Considering this observation our textile metaphor evolves into the one of never-ending patchwork fabric: a production process in which a multiplicity of actors are on the job weaving, knitting, embroidering and, most importantly, mending and re-sewing this always evolving patchwork fabric. A swarming of activities involving everybody: from the individual, to all kinds of organization. In particular, as Adam Thorpe writes: ‘this suggests a role for local government in brokering interactions, unlocking community resources and increasing the diversity of how citizens interact with local government and each other’.

This same idea of a patchwork fabric resonates in Melanie Dodd’s text too, when she writes: ‘The value of ‘managing the chaos’ of creativity in cities might best operate at this micro, or mid scale’. What happens is that the different patches of the patchwork are the ones in which the general complexity is distributed.

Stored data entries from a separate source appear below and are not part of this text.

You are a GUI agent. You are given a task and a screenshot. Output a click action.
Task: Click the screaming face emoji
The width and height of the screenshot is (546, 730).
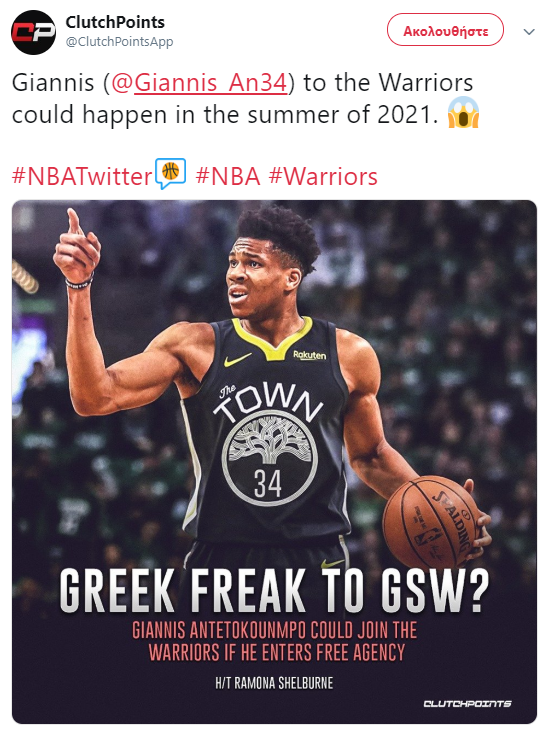click(x=463, y=112)
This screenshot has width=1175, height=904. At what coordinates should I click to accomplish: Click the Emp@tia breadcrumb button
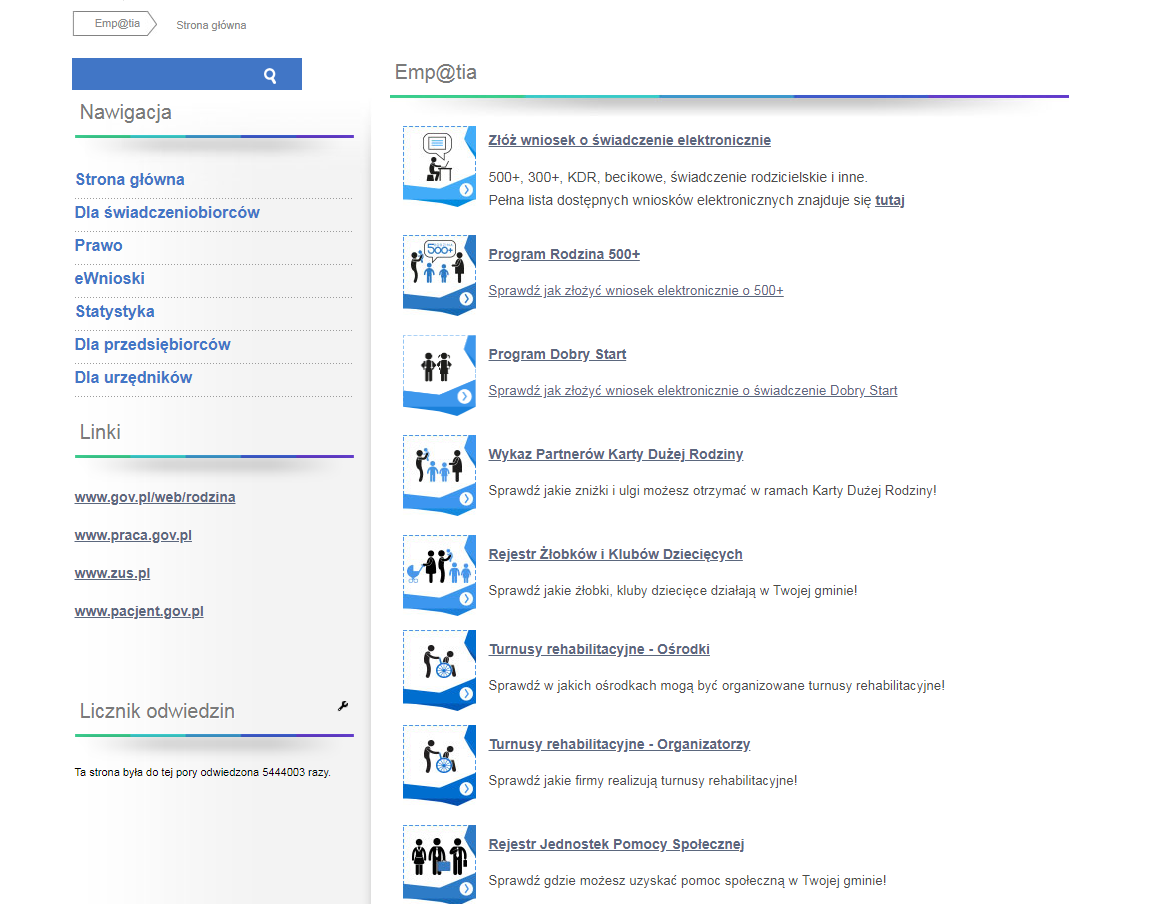click(x=116, y=24)
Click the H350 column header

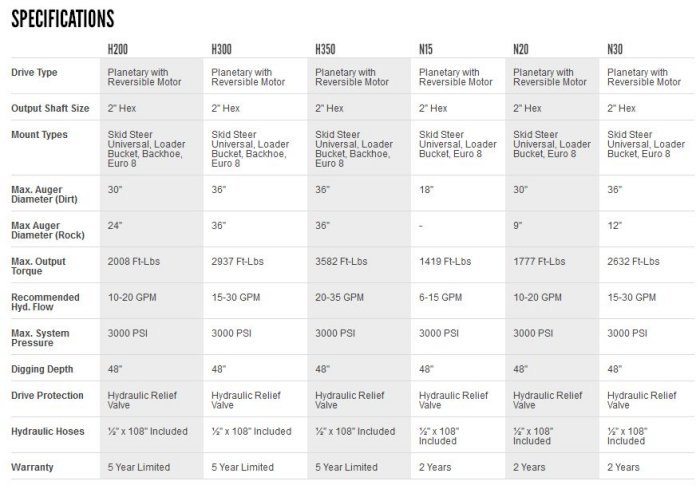coord(325,49)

And that, in this distribution, there are the conditions of existence of local and transformative solutions: ways of doing with the double value of solving local problems and, interlacing with the other ‘patches’, generating changes at the larger scale too. Beyond this, in the making of the patchwork, the possibility to resist the local stresses can evolve, becoming a learning process.

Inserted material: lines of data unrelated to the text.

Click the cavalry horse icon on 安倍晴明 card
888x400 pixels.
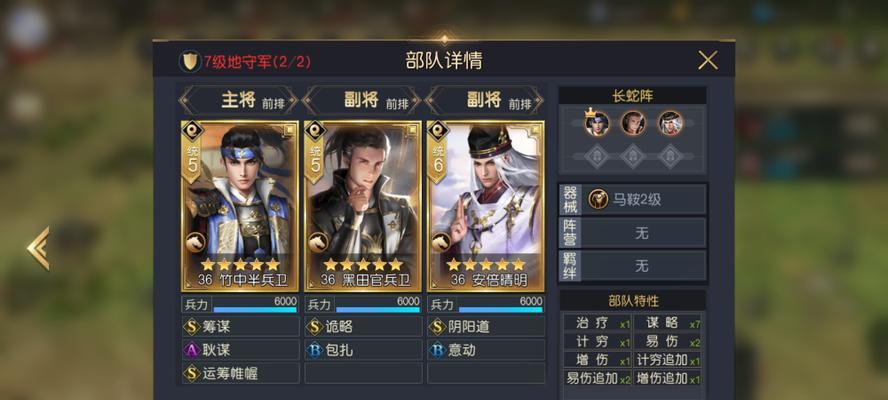[x=441, y=242]
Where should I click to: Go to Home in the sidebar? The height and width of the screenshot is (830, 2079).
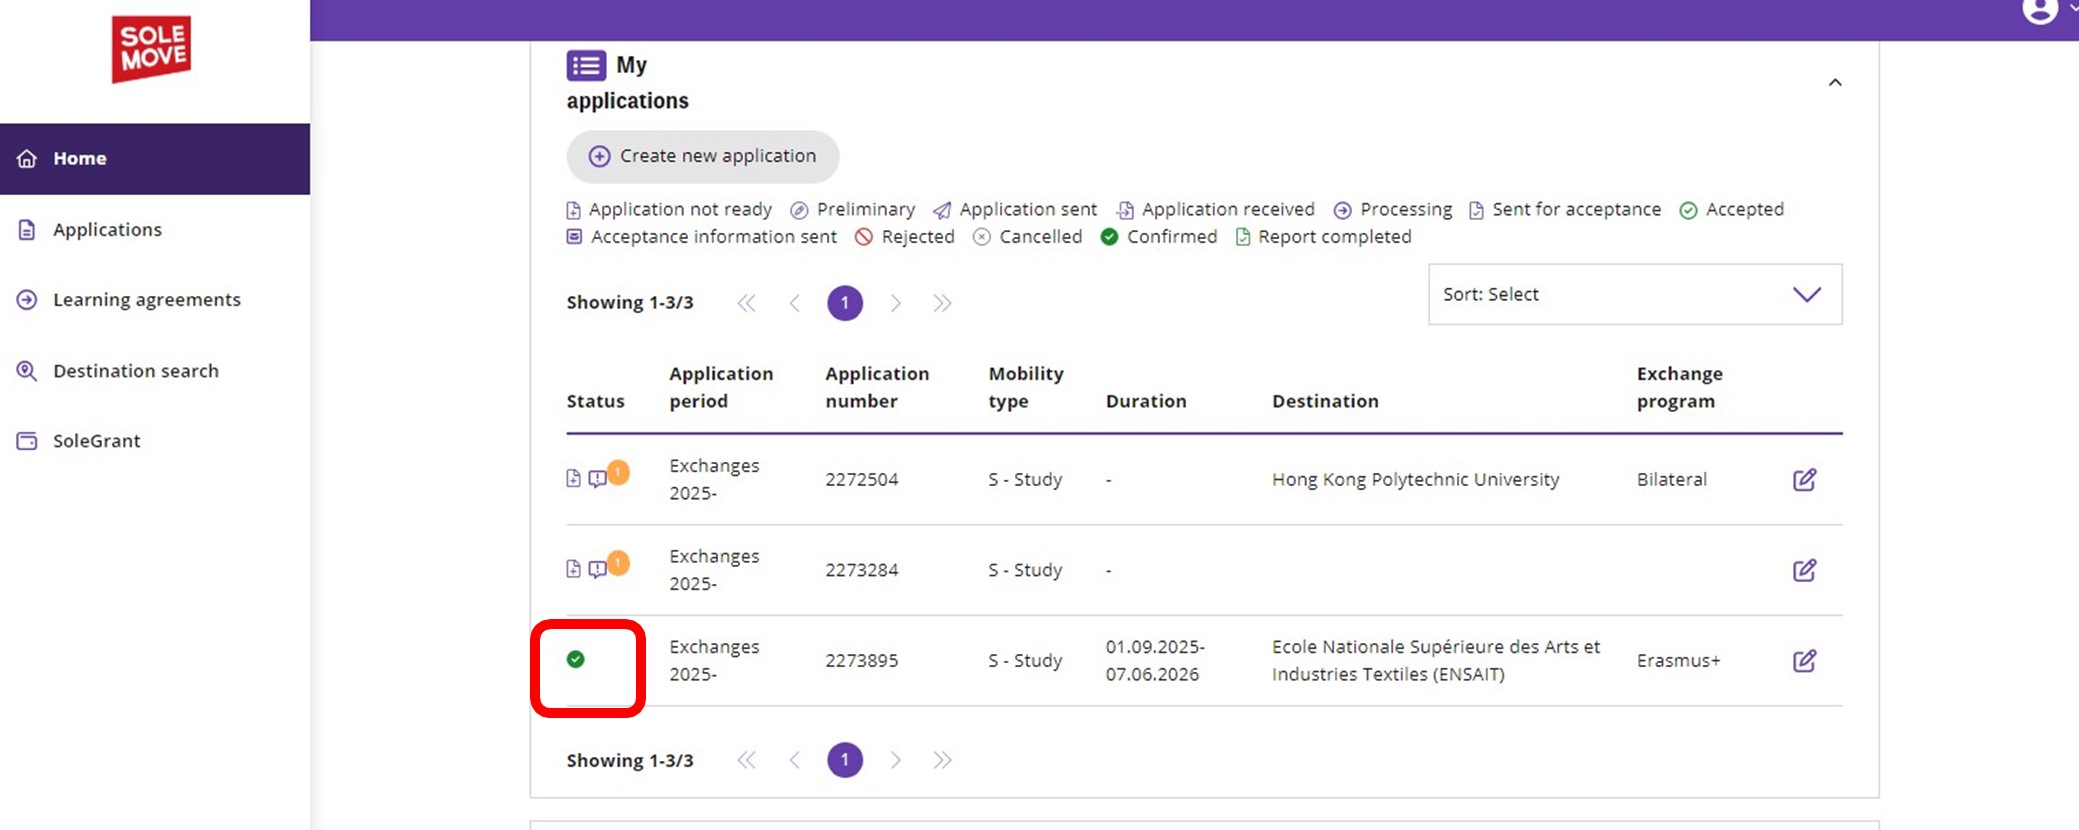[80, 159]
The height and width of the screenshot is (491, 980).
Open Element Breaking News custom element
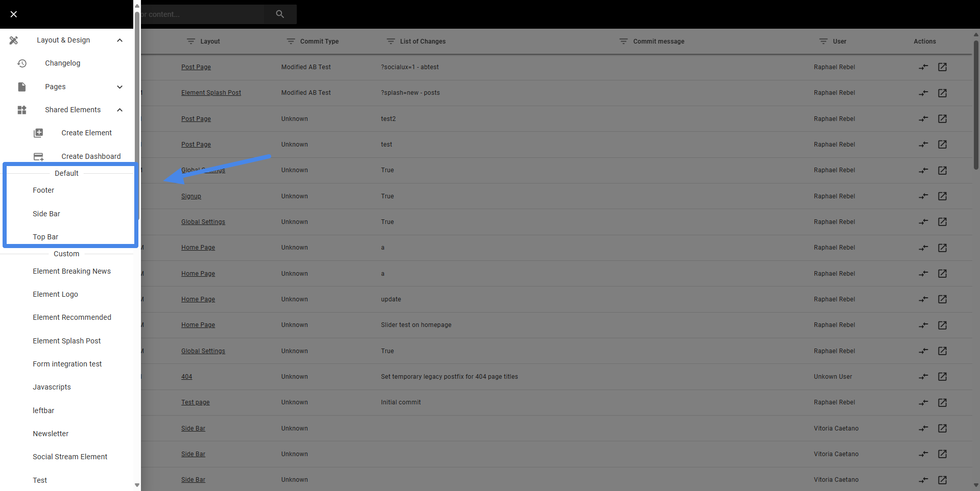pos(71,271)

In other words, if we assume that those who weave, knit, embroider and re-sew different patches are intelligent actors, facing the effects of errors and unforeseen events, they can mend possible breaks (i.e. bunch back to the original conditions), but they can also up-grade the patchwork (i.e. as Lorraine Gamman and Adam Thorpe write, ‘bunch forwards’ towards better solutions).

Through these reflections in-progress, we can observe that this emerging vision (the vision of human activities as a never-ending patchwork making process) is quite far from the demiurgic one that played such a big role in the past century of western culture (and that is still mainstream in the technocratic arenas). This observation, which of course needs expansion, is not a surprise: taking seriously the notion of resilience necessarily implies to redefine our ideas on progress, time and future. And therefore, on how human beings position themselves in the world and make their choices on how to act in it.

At the same time, the vision of multitudes of individual and social actors, conscious of their limited knowledge who actively cultivate differences but also make their best efforts to interlace them in a larger fabric, seems to me a very human one. It tells us of human beings moving in the complexity, being fully conscious of their cognitive limits but, nevertheless, willing to ‘wisely dare’. That is, to express their individual creativity, their social empathy and their reflexive capability. In short, we could say that this metaphor tells us the story of a new, more human humanism.

Of course, this metaphor and the ideas on which it is based, must be situated in the specificity of their context: they are the partial results of discussions that took place in London, in the University of the Arts London. For sure, other cultural contexts would have generated different ideas and different metaphors. But, their explicit, openly declared link with the context in which they have been originated is a limit that is also their strength: having a clear origin, they can participate with less ambiguity to the world wide on-going conversations on these same themes. Or, using our metaphor, they may represent a meaningful patch to be sewed in the patchwork-making process thanks to which our future will be progressively shaped.